The double sharp symbol alters the pitch of the note to which it is attached as well as any subsequent occurence of the same note (identical line or space) in the same measure. Notes with the same pitch name, but a higher or lower octave, are not effected. Any note with a double sharp that also has a tie across a barline carries the double sharp to the note on the other side of the barline. Notes in the new measure that are not tied to altered notes from the previous measure revert to their original pitch and are performed using the current key signature. It should also be noted that a double sharp will always be shown with two sharp symbols, regardless of the key signature. For example, if the current key signature shows one sharp (i.e. a F-sharp in the key of G Major), adding one sharp symbol to a F-sharp on the top line of the staff would not create a double sharp. Only the addition of the second sharp symbol to that note would indicate a double sharp.

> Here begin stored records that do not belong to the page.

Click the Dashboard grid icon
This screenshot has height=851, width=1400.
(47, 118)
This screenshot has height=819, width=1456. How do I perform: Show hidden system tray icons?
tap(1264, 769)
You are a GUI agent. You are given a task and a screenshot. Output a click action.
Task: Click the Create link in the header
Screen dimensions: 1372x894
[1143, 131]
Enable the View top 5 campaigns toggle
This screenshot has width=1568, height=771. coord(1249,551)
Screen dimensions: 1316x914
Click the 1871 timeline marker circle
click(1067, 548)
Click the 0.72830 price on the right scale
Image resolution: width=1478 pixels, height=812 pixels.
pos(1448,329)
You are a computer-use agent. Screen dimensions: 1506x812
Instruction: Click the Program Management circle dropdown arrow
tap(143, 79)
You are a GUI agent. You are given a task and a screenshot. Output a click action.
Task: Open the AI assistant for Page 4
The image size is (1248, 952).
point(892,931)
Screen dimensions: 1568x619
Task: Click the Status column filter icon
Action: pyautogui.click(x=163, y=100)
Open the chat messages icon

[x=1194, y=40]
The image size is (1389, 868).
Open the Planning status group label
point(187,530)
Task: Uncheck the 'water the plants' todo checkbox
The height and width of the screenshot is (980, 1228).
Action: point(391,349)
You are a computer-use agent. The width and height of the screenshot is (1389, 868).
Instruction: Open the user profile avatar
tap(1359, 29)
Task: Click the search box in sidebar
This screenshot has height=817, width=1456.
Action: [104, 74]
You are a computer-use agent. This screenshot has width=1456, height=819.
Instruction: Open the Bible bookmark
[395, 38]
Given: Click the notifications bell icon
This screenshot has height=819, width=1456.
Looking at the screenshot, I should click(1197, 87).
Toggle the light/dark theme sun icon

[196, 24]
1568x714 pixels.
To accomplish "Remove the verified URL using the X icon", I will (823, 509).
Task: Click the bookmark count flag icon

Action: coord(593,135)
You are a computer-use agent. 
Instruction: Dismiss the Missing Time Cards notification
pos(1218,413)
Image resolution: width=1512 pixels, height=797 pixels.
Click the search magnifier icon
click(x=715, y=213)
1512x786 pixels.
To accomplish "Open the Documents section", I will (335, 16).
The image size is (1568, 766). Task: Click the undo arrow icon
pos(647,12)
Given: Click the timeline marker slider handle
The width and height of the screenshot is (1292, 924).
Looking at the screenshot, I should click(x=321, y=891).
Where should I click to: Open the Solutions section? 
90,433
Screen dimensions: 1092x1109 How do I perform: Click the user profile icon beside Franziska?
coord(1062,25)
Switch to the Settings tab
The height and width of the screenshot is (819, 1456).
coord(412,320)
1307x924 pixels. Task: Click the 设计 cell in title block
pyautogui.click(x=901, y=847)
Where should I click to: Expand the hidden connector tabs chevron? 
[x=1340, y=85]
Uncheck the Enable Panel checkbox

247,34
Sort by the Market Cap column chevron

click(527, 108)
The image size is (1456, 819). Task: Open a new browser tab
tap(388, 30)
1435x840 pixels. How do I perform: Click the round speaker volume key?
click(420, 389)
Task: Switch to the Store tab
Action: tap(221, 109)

There is a rarely used symbol that combines the natural symbol and sharp symbol. There is no specific name for this, but the natural symbol would be found in a measure with a double sharp to lower the pitch of the indicated note by a half step (one semitone). The natural symbol would cancel the first sharp symbol of the double sharp shown on the previous note in the measure and and the sharp symbol indicate that the pitch would only be raised by a half step (one semitone). In the examples below, the notation on the left is the preferred notation since it indicates the same pitches and is easier for the performer to read.
(with single sharp)
(with natural & sharp)
Also [Eng.] double sharp; [Fr.] double dièse (m); [Ger.] Doppelkreuz (n); [It.] doppio diesis (m); [Sp.] doble sostenido.